Robert: Success for me is being able to live each day and wake up with consistent enthusiasm to fulfill my dreams for myself and Solemen.

Solemen has earned a great reputation in a relatively short time of being one of the most well-respected charities in Bali. The Governor of Bali, Mangku Made Pastika last June publicly declared Solemen to be his personal preferred charity and announced he had become Solemen’s ‘Pelindung’ (official Guardian/Protector).

I see success for Solemen, in the hopefully not too distant future for the charity to become completely sustainable, with bases located in the north, east, south and west of Bali with our own full time doctors, nurses, therapists, and nutritionists rather than having to rely on volunteers. Success for me will be achieving this sustainable solidity and structure.

Advice for people who want to start a charity to help others?

Robert: The main advice I would give is to be sure to establish at the beginning a solid and transparent structure. Make sure you enlist people who are passionate, loyal, trustworthy, determined, and capable, and who above all are excellent team players with great communication skills.

_STORED DATA_.

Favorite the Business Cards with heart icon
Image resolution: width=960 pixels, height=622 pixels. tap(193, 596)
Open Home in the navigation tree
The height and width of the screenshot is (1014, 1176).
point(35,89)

_GOAL OF THE EXERCISE_.
Pick up the interview about the Solemen charity in Bali right after its last sentence and keep it going. The data has nothing to do with what comes next.

_RESULT OF THIS EXERCISE_.
I very much believe that it’s not a question of our environment and to be swayed by such externals is pointless and dangerous. It all comes down to one person: YOU! As Daisaku Ikeda says: ‘What matters most is that you become a brilliant beacon, shining with joy and happiness, and live your life with confidence and courage.

If you shine with the radiant light, there can be no darkness in your life’. I very much believe in Goethe’s statement (200 years ago): ‘Whatever you can do or dream you can do, begin it. Boldness has genius, power and magic in it. Begin it now.’

This is my advice to people who want to start a non-profit to help others. But to be sure to always remember your motivation has always to come from the heart and not the mind.